# Given data
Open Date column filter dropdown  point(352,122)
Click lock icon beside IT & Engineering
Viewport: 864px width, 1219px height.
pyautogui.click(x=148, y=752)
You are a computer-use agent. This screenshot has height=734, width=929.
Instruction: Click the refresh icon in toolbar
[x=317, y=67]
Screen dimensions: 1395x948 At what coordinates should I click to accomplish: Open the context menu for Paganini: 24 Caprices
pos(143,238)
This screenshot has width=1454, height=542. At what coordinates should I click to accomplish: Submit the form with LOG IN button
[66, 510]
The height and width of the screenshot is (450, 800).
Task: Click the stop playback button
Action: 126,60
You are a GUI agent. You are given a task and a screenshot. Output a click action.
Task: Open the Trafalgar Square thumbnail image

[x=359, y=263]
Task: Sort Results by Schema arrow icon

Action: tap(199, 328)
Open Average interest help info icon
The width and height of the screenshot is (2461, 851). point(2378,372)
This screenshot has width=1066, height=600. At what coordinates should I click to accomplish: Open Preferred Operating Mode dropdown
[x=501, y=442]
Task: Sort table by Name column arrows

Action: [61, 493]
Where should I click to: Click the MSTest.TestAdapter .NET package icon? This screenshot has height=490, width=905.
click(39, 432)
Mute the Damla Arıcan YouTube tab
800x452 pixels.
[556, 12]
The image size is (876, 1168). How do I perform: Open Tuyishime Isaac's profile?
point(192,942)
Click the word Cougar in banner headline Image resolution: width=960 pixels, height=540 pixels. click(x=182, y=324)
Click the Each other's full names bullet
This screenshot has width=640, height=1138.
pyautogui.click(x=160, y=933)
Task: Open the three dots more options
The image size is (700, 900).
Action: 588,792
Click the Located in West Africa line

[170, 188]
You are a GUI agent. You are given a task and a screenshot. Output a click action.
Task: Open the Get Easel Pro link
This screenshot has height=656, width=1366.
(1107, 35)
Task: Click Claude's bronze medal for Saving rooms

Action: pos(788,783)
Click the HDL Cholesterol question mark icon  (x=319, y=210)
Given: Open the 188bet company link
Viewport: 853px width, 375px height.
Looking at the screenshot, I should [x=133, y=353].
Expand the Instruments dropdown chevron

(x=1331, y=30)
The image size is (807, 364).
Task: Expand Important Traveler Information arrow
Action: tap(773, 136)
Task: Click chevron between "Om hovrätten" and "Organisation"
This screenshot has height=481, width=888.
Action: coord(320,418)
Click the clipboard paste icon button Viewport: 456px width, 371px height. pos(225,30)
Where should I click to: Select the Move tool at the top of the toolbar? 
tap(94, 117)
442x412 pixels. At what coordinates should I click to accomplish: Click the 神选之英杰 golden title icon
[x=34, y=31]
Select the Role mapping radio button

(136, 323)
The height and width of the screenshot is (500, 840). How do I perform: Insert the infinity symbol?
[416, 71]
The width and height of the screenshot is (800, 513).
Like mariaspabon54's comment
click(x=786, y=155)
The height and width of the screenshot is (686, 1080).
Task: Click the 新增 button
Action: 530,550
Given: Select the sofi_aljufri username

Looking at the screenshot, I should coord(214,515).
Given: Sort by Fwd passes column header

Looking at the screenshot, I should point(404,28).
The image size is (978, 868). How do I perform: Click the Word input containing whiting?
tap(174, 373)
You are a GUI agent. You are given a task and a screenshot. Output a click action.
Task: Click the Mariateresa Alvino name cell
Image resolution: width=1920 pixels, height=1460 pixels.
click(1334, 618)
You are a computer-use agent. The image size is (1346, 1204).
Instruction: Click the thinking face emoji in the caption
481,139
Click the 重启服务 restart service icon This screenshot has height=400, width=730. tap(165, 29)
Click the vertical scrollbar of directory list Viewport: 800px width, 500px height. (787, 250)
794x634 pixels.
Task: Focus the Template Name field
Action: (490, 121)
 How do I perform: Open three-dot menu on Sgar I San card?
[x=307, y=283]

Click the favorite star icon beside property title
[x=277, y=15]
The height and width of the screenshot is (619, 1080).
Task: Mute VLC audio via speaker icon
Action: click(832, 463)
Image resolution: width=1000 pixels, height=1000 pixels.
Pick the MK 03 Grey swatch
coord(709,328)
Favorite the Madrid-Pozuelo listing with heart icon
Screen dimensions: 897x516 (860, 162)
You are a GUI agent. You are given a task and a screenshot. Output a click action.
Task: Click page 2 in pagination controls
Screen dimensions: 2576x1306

# Problem
From the material above, please return each line containing "link".

# Written reply
Task: Open the Get Easel Pro link
Given: Open the 188bet company link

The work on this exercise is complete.